Friday, July 6, 2007

Final Project

Background Notes for Final Project: a closer look at the dominant narrative

The best way I can think of to examine the dominant narrative of Latvian-American identity more closely is to recount my own family’s immigration to and experience in this country. I’m so intimately involved with my community and have so many friends, relatives, teachers, and acquaintances who’d tell the same story - that I know, beyond a shadow of a doubt, that my family’s experience (for my current purpose, anyways) is very much theirs.

This essay doesn’t allow me enough time to delve into earlier history (a shame because it is relevant and I can’t imagine anyone would know much about such a small backwater of Europe) so I’ll have to pick up with my grandparents as young adults, not long before they fled. If you’d like to learn more, the following Web sites are a good start (best I could find in English):

http://www.li.lv/en/?id=83 (Latvian Institute’s Brief History of Latvia)
http://en.wikipedia.org/wiki/History_of_Latvia (Wikipedia version)

Let me just say that if you did look at these details, you’d find that the appearance (mid 19th century) of a “Latvian identity” via the “Tautas Atmoda” movement – lit. “National Awakening” or of a region/nation called Latvia was, clearly, very much a construction in its own right. One highly motivated by political objectives - in this case 2nd class citizen peasants rallying to control the fruits of their labor by elevating the status of their 2,000 year old somewhat-in-common heritage from what their German and Russian masters referred to as that “sudu valoda” - lit. “shit language/culture”.

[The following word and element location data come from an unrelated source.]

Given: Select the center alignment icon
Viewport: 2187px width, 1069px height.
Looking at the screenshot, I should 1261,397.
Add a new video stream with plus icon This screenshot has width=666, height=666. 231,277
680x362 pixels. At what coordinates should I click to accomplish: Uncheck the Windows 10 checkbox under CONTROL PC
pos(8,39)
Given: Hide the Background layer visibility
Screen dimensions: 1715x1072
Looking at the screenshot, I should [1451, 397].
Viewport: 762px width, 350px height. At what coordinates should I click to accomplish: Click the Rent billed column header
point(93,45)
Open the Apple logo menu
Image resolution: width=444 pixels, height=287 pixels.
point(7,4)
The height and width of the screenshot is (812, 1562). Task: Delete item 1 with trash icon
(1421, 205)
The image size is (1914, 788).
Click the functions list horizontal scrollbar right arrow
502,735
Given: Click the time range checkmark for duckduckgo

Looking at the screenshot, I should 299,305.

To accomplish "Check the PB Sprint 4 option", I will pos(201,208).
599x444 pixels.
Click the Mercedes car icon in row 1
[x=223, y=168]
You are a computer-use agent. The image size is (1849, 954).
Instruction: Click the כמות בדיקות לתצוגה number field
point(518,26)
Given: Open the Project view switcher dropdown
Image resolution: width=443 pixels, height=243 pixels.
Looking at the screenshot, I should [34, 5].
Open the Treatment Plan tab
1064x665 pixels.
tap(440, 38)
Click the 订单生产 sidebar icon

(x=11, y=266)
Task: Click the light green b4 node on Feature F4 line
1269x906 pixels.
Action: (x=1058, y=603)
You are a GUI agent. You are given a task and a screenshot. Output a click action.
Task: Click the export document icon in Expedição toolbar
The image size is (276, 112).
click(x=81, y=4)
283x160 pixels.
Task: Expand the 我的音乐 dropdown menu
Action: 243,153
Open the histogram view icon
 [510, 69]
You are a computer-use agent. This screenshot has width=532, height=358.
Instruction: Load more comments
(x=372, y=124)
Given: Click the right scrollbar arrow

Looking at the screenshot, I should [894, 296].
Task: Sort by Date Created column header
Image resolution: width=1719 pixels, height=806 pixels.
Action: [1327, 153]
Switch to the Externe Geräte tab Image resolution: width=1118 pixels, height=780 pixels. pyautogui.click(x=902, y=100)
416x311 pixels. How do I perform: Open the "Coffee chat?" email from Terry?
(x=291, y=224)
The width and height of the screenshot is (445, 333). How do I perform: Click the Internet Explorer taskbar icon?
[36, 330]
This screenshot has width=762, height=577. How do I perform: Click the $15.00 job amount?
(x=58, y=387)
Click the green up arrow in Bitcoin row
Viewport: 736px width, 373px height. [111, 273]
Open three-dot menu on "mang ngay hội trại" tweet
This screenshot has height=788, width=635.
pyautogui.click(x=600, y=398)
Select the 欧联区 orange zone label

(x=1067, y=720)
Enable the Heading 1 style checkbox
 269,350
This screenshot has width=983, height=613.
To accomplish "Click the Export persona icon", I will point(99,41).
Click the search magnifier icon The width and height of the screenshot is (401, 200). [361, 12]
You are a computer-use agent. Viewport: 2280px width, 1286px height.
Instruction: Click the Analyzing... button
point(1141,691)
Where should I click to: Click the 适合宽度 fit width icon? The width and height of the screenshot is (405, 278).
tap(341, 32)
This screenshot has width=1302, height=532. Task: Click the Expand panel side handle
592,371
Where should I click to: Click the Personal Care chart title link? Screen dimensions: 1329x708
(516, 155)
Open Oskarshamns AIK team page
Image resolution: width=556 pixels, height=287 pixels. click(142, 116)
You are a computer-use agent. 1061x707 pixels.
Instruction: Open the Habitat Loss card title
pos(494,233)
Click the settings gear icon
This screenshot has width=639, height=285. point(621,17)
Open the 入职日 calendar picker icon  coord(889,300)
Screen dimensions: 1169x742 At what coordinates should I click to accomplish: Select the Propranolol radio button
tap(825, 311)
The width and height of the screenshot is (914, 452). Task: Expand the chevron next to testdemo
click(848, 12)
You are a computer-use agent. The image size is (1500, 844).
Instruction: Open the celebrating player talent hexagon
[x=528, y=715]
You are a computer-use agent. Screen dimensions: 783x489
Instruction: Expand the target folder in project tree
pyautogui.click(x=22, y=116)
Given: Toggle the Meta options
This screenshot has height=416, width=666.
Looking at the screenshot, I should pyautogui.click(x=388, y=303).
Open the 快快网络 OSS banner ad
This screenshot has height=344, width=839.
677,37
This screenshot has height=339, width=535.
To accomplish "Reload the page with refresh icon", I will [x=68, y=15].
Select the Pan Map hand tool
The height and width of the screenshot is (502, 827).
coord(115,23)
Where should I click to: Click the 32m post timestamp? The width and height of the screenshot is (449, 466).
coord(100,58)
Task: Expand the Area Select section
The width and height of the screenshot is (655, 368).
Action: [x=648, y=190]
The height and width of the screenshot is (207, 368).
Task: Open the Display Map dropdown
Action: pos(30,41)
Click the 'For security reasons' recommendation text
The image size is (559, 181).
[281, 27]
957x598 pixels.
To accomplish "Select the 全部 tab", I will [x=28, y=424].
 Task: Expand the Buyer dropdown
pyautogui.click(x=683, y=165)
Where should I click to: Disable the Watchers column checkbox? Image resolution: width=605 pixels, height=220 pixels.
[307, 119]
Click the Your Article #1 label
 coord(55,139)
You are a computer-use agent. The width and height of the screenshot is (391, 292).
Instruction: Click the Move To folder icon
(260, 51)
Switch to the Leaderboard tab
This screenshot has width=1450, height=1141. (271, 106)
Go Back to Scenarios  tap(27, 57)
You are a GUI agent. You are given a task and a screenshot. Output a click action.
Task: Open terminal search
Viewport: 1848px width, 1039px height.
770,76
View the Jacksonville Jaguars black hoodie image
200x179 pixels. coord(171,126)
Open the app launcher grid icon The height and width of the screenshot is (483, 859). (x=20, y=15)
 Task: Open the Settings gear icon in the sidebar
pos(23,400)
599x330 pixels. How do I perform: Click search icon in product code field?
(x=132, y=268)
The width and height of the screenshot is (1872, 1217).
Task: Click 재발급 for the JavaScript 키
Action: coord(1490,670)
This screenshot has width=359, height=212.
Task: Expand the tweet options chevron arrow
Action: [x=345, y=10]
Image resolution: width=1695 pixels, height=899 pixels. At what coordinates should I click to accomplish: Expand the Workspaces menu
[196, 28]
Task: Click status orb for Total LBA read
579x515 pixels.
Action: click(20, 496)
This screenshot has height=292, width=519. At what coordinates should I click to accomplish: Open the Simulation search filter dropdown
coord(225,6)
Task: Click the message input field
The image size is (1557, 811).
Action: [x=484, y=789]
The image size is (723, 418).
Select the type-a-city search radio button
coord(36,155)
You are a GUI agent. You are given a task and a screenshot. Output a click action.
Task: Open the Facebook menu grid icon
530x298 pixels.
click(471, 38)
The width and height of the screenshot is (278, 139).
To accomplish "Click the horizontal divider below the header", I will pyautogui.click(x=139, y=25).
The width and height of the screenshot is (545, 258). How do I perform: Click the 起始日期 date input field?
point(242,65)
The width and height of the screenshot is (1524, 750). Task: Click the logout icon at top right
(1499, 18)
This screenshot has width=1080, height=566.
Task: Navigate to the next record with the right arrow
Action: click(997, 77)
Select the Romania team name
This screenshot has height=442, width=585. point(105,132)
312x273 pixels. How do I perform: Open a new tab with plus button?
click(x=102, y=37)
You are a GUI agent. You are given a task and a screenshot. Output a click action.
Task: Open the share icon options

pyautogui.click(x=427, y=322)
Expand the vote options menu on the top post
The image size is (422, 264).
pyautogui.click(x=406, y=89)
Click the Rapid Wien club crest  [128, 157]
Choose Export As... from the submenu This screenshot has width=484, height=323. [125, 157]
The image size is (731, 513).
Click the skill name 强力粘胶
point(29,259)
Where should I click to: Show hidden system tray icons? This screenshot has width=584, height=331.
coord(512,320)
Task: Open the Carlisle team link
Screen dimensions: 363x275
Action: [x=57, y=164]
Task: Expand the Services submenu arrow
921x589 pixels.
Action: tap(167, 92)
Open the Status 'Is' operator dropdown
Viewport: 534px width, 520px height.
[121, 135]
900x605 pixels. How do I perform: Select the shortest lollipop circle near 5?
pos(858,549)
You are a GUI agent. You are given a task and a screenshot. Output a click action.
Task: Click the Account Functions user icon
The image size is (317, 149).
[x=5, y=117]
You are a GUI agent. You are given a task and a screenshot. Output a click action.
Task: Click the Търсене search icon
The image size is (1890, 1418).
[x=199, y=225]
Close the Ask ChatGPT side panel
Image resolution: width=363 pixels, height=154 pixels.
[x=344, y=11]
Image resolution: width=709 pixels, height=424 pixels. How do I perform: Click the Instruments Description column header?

The most accessible (because their stories will be more familiar to you – a mandatory part of any European history class) analogy might be the development of Italian identity. Before the 19th century, of course, there wasn’t really an Italy or Italians in the way we think of these peoples/places now.

They hadn’t been invented yet because at this time Italy was a loosely organized collection of duchies ruled by various foreign powers. The idea of an Italian national identity was created by a small group of aristocrats and middle class merchants who worked to popularize the notion until it was finally realized by the hero-general unifier Giuseppe Garibaldi: http://encarta.msn.com/encyclopedia_761580632/Italian_Unification.html.

Most European nations have followed this model to greater or lesser degrees at some point in their histories. The point is, the foundations of this constructed identity (dominant narrative) are themselves constructions deeply rooted in political objectives…

In the late 1930’s, when my Latvian grandparents wed, they were simple farmers working small plots of land in Latvia’s middle-country, where their families had likely lived and raised crops, cows, sheep, and bees since ancient times.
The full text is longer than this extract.